Capture Data Lineage from dbt, Apache Airflow, and Apache Spark with Amazon SageMaker

Jun 25, 2025

—

in Amazon Web Services, Data Analytics, Data Engineering

Introducing SageMaker’s Enhanced Data Lineage Capabilities

The next generation of Amazon SageMaker serves as a comprehensive hub for your data, analytics, and AI needs. It integrates AWS artificial intelligence, machine learning, and analytics capabilities into a unified experience with seamless data access. Through Amazon SageMaker Unified Studio, you can access your data and utilize powerful tools for data processing, SQL analytics, model development, training, inference, and generative AI development—all from a single interface.

This unified experience is enhanced by Amazon Q and Amazon SageMaker Catalog (powered by Amazon DataZone), delivering embedded generative AI and governance capabilities at every step of your workflow.
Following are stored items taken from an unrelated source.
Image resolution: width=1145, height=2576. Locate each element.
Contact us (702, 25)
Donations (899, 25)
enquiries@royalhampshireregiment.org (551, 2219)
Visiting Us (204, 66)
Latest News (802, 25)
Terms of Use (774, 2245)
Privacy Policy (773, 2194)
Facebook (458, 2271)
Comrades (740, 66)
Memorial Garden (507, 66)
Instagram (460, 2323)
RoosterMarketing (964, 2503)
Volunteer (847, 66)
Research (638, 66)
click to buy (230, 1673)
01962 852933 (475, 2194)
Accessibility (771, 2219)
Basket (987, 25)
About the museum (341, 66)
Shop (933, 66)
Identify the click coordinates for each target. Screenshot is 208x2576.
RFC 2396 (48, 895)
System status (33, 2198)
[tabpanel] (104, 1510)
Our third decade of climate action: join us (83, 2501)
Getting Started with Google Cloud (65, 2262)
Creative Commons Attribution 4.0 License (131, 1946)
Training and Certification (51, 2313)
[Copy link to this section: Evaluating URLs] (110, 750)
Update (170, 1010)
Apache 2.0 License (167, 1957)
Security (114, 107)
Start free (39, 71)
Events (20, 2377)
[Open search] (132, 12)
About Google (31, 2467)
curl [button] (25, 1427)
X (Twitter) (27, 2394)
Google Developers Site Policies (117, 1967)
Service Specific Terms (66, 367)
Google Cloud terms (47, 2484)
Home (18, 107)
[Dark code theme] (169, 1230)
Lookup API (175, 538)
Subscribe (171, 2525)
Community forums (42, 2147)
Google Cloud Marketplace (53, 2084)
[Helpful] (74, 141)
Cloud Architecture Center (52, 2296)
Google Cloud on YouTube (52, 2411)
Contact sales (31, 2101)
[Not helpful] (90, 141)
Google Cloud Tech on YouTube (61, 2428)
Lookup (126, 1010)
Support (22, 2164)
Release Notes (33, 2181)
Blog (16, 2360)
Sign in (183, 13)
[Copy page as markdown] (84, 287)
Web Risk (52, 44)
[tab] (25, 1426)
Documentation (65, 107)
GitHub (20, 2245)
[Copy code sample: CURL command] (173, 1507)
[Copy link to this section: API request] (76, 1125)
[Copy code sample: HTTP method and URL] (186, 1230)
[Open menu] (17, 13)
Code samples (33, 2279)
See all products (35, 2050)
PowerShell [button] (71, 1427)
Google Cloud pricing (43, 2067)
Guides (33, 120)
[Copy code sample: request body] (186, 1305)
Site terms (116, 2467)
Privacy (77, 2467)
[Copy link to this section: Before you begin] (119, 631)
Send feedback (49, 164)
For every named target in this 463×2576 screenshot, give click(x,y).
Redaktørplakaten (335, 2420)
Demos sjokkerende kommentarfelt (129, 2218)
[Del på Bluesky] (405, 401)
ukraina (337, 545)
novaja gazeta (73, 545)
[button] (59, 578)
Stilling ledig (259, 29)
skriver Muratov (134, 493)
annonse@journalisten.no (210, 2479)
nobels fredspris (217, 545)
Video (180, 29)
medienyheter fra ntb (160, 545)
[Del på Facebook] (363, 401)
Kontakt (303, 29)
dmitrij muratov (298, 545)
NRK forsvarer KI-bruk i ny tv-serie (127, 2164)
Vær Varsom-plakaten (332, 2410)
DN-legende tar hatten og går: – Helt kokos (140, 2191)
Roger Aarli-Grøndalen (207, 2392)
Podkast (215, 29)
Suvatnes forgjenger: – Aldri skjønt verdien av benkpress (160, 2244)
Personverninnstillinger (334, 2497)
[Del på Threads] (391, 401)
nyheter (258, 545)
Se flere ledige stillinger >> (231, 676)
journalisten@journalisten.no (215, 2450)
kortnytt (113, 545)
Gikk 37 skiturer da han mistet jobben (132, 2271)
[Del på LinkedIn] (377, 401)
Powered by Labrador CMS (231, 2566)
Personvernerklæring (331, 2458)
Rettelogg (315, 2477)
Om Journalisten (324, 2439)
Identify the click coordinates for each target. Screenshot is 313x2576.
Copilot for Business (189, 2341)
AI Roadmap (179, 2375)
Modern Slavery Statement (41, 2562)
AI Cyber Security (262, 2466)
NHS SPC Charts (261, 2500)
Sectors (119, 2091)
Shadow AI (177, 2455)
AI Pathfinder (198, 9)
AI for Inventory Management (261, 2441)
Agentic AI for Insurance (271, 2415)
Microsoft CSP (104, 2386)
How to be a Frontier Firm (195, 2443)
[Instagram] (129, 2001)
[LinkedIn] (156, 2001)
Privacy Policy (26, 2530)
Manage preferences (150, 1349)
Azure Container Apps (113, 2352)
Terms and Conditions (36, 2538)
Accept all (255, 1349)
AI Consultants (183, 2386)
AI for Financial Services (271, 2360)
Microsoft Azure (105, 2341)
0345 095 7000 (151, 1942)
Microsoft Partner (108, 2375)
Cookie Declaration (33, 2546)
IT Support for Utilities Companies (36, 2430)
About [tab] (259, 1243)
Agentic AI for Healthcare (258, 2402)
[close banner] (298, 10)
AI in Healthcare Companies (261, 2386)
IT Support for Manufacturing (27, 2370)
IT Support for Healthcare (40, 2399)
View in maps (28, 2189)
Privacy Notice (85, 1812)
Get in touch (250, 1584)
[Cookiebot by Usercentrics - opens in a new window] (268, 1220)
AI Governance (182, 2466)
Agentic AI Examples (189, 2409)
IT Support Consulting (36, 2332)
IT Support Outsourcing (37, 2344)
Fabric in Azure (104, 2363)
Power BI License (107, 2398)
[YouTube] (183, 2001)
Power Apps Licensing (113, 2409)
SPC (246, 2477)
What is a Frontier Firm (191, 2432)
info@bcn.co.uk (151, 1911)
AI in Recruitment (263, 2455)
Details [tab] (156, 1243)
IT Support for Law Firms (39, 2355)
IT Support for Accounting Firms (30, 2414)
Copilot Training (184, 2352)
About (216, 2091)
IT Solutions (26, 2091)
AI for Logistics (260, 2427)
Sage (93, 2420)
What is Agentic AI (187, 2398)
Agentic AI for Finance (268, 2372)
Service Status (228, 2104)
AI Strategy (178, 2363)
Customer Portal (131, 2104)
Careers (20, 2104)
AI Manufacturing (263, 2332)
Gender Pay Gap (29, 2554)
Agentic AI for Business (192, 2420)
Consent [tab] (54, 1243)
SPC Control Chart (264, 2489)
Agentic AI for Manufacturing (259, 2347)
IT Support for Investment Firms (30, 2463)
Understanding Data Lineage in SageMaker

Data lineage, now integrated into SageMaker Catalog, allows domain administrators and data producers to centralize lineage metadata for their data assets. This feature tracks data flow over time, providing clear visibility into data origins, transformations, and business usage. By offering transparency around data sources, data lineage helps users trust that the data is appropriate for their use cases.

Since data lineage is captured at table, column, and job levels, data producers can conduct impact analysis and address data issues efficiently when needed.

OpenLineage Integration for Expanded Capabilities

SageMaker’s data lineage capture begins after configuring connections and data sources, generating lineage events during data transformations in AWS Glue or Amazon Redshift. Importantly, this capability is fully compatible with OpenLineage, allowing you to extend data lineage capture to additional processing tools.

Solution Architecture

Many third-party and open-source tools used for orchestrating data pipelines—like dbt, Apache Airflow, and Apache Spark—actively support the OpenLineage standard. This provides interoperability across environments by simply including and configuring the right library to stream lineage events to target HTTP endpoints.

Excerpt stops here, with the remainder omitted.